** BEGIN EXCERPTED RECORDS **

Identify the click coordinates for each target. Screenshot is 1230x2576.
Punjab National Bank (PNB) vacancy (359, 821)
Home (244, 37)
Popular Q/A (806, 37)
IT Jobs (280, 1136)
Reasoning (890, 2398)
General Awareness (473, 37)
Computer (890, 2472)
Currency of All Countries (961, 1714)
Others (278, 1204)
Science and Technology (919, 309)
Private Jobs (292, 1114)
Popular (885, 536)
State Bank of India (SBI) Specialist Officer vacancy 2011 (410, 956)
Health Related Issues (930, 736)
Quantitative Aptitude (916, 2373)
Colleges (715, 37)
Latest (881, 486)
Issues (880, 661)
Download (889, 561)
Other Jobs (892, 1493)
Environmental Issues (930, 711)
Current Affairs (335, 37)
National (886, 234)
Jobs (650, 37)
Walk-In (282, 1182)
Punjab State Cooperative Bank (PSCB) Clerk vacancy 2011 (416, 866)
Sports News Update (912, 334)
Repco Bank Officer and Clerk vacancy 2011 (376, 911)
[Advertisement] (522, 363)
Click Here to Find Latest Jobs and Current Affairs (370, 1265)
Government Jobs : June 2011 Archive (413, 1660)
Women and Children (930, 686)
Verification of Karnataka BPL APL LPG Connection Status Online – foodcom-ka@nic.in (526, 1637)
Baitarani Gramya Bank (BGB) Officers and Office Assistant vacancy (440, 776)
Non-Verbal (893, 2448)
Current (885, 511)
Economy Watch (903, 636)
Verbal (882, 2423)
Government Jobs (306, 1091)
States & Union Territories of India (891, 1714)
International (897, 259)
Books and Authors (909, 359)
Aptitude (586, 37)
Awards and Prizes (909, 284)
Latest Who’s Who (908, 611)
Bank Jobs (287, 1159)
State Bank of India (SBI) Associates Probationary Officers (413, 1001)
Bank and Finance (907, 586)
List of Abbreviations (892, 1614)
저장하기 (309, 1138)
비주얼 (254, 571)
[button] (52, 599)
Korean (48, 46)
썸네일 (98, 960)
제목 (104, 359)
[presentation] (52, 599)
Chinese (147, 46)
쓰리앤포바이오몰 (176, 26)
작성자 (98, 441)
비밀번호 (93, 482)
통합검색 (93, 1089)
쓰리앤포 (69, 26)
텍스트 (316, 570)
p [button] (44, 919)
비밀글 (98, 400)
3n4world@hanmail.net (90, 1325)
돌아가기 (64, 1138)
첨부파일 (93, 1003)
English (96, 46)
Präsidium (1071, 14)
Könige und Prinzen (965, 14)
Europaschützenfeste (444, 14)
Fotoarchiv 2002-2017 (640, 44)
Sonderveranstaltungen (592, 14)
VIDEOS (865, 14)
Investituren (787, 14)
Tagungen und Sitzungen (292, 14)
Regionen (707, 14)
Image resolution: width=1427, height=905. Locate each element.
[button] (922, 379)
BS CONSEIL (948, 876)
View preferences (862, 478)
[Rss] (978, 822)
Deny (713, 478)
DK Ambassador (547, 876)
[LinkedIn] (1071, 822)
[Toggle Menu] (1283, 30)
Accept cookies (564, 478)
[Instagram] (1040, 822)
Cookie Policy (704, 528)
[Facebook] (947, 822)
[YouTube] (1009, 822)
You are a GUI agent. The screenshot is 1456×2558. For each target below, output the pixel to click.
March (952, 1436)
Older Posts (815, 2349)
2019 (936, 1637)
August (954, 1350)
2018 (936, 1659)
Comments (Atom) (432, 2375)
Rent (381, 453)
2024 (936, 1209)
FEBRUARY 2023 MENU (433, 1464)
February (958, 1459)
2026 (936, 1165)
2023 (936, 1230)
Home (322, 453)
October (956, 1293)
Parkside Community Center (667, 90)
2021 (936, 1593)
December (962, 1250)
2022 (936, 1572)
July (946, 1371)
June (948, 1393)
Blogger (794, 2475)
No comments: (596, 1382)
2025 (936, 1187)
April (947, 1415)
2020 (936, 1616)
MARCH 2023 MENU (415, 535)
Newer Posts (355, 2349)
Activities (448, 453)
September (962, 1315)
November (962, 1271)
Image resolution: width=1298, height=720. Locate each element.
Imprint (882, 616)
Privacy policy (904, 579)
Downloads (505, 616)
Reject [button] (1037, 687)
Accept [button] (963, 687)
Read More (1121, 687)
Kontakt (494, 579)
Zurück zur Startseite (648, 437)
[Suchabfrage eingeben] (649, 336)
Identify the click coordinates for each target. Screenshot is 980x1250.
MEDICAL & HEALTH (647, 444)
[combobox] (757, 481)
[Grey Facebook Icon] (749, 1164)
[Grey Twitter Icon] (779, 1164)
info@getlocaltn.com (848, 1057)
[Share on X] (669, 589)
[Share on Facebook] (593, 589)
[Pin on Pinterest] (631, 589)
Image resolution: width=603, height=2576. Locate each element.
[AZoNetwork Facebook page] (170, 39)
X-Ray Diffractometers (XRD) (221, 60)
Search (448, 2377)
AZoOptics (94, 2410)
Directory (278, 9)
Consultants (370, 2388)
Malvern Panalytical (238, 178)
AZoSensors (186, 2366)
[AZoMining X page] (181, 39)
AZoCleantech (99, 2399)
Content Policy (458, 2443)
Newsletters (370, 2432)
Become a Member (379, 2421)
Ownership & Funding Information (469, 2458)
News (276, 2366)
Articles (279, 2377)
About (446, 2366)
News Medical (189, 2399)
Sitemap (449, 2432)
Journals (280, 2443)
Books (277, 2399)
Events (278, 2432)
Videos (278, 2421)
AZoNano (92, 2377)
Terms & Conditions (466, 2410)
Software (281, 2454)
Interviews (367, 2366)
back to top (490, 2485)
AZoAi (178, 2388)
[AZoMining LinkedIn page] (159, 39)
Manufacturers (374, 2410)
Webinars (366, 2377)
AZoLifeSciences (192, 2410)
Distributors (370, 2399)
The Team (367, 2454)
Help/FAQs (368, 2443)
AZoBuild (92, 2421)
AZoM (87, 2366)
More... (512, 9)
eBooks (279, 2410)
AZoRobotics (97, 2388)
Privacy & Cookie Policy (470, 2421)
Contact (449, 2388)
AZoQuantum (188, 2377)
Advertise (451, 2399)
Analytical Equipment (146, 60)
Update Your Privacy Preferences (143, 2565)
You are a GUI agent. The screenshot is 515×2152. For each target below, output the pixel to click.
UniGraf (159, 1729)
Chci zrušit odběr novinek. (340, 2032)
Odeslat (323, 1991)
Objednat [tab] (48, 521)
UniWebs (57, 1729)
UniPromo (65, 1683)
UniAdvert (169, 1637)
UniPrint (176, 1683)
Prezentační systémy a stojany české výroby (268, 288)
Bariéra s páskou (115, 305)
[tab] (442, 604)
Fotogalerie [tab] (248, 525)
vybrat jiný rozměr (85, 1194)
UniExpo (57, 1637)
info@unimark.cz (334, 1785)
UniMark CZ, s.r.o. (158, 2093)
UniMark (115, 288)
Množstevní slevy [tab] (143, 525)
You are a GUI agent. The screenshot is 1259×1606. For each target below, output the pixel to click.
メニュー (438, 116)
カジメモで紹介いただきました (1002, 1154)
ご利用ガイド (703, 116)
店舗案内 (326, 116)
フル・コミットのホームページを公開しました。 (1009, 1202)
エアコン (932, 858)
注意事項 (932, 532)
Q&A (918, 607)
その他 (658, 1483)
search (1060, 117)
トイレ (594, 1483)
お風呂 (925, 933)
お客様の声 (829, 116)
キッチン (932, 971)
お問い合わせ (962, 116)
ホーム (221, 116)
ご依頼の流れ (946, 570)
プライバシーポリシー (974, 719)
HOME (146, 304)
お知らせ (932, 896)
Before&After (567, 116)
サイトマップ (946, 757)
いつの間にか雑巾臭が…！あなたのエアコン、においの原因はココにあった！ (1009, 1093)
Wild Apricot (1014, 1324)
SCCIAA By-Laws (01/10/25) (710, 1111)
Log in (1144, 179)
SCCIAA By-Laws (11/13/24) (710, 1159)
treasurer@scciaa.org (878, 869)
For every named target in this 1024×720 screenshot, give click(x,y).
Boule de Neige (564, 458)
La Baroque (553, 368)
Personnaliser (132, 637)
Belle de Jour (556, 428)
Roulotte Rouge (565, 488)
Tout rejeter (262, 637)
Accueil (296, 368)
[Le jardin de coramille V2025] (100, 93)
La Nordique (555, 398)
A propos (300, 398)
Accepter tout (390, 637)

** END EXCERPTED RECORDS **

**REQUIREMENTS**
Write out the entries from the very first line down to and including the line containing "Computer (890, 2472)".

**THE RESPONSE**
Identify the click coordinates for each target. Screenshot is 1230x2576.
Punjab National Bank (PNB) vacancy (359, 821)
Home (244, 37)
Popular Q/A (806, 37)
IT Jobs (280, 1136)
Reasoning (890, 2398)
General Awareness (473, 37)
Computer (890, 2472)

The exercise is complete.